J'ai fait un effort pour elle essentiellement. Son plaisir maintenant me rend heureuse et ne me laisse plus indifférente. Pour une fois, nous n'irons pas dans nos montagnes, ma fille aînée J. n'ira pas à son entraînement de ski. Nous restons sur Lyon et j'ai même pris mon vendredi après-midi pour les accueillir à la gare.
Je n'attends plus rien d'extraordinaire de ces moments de retrouvailles entre frères et soeurs. Nous sommes différents, nous vivons le reste de l'année sans nous côtoyer. Nous ne partageons plus grand chose à part notre socle commun de souvenirs, d'éducation, de généalogie. Nos partages sont anciens, ils sont derrière nous. Nous ne faisons plus rien ensemble, pas de vacances malgré quelques tentatives de ma part.
J'ai le sentiment que plus les années passent, plus nous nous éloignons les uns des autres. Nous ne construisons plus rien ensemble. J'ai eu du mal à l'accepter, je m'étais beaucoup investie dans ma fratrie, peut-être parce que j'en suis l'aînée. J'ai dû faire le constat que même si nous sommes très heureux de nous retrouver, nous ne nous manquons pas plus que ça le reste de l'année et je n'ai pas ressenti une volonté de leur part de se rapprocher.

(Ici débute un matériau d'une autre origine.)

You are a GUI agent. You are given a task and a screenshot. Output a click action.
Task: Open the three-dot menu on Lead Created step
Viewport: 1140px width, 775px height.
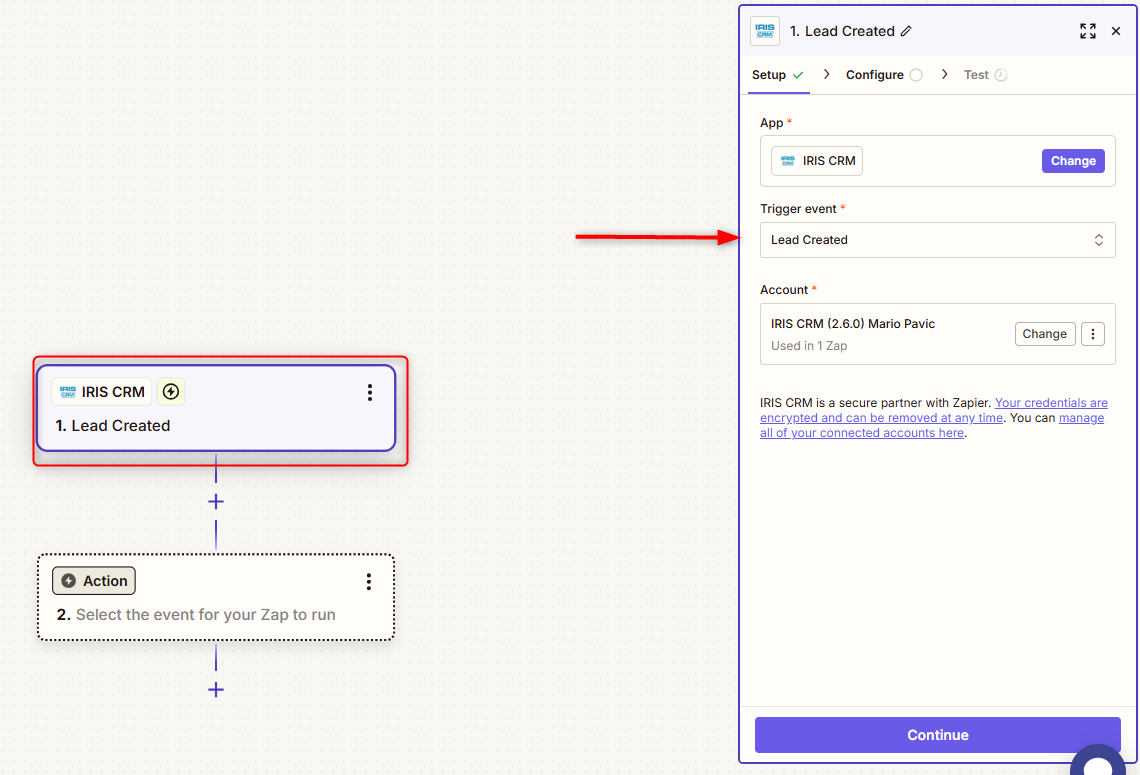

Le cancer n'a fait qu'accélérer cette prise de conscience. J'espérais qu'il inverserait la tendance comme pendant le cancer de mon père. Se rapprocher, se serrer les coudes face à l'adversité mais c'est plutôt le contraire qui s'est produit. Je les ai trouvés un peu trop absents. Mes amies ont été beaucoup plus présentes. J'en ai souffert. Il a fallu que je fasse le deuil de ces relations fraternelles que j'idéalisais. J'ai aussi arrêté de toujours vouloir faire des efforts pour eux en ressentant un déséquilibre dans cet investissement un peu trop à sens unique. Maintenant je suis beaucoup plus sereine mais aussi quelque peu désabusée dans nos échanges. Le meilleur exemple : ils ont l'adresse de ce blog mais ils ne s'y intéressent pas. Je ne leur en parle plus. J'ai décidé de les prendre tels qu'ils sont les quelques rares fois où nous nous croisons dans l'année et de profiter de ces quelques moments éclairs. Elle est bien loin l'alchimie de "L'échappée belle".

Lorsque je vois des soeurs et frères qui ont réussi à rester les meilleurs amis du monde une fois adultes, je les envie malgré tout. On ne choisit pas sa famille mais heureusement on choisit ses amis qui peuvent devenir plus que des frères ou des soeurs de substitution, c'est ce que je ressens et j'en ai pris mon parti.

Le cancer est un formidable révélateur de la générosité des personnes qui nous entourent. Il en fait fuir la plus grosse partie mais ceux qui restent sont de véritables trésors dans notre vie de tous les jours.